*Information provided*:
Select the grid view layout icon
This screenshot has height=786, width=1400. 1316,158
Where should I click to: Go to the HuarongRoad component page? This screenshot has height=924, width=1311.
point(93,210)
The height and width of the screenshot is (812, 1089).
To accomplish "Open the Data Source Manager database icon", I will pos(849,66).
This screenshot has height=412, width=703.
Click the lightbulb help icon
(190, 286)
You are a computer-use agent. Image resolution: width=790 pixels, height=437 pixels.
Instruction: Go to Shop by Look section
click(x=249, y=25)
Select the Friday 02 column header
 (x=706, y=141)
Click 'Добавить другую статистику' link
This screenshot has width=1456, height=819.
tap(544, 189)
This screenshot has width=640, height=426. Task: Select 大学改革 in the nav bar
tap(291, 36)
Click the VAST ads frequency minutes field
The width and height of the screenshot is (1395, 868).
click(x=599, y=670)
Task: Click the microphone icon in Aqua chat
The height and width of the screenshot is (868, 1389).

*To be done*: Reproduce the data above line for line, with no changes.

*Written response*:
Select the grid view layout icon
This screenshot has height=786, width=1400. 1316,158
Where should I click to: Go to the HuarongRoad component page? This screenshot has height=924, width=1311.
point(93,210)
The height and width of the screenshot is (812, 1089).
To accomplish "Open the Data Source Manager database icon", I will pos(849,66).
This screenshot has height=412, width=703.
Click the lightbulb help icon
(190, 286)
You are a computer-use agent. Image resolution: width=790 pixels, height=437 pixels.
Instruction: Go to Shop by Look section
click(x=249, y=25)
Select the Friday 02 column header
 (x=706, y=141)
Click 'Добавить другую статистику' link
This screenshot has width=1456, height=819.
tap(544, 189)
This screenshot has width=640, height=426. Task: Select 大学改革 in the nav bar
tap(291, 36)
Click the VAST ads frequency minutes field
The width and height of the screenshot is (1395, 868).
click(x=599, y=670)
Task: Click the microphone icon in Aqua chat
The height and width of the screenshot is (868, 1389).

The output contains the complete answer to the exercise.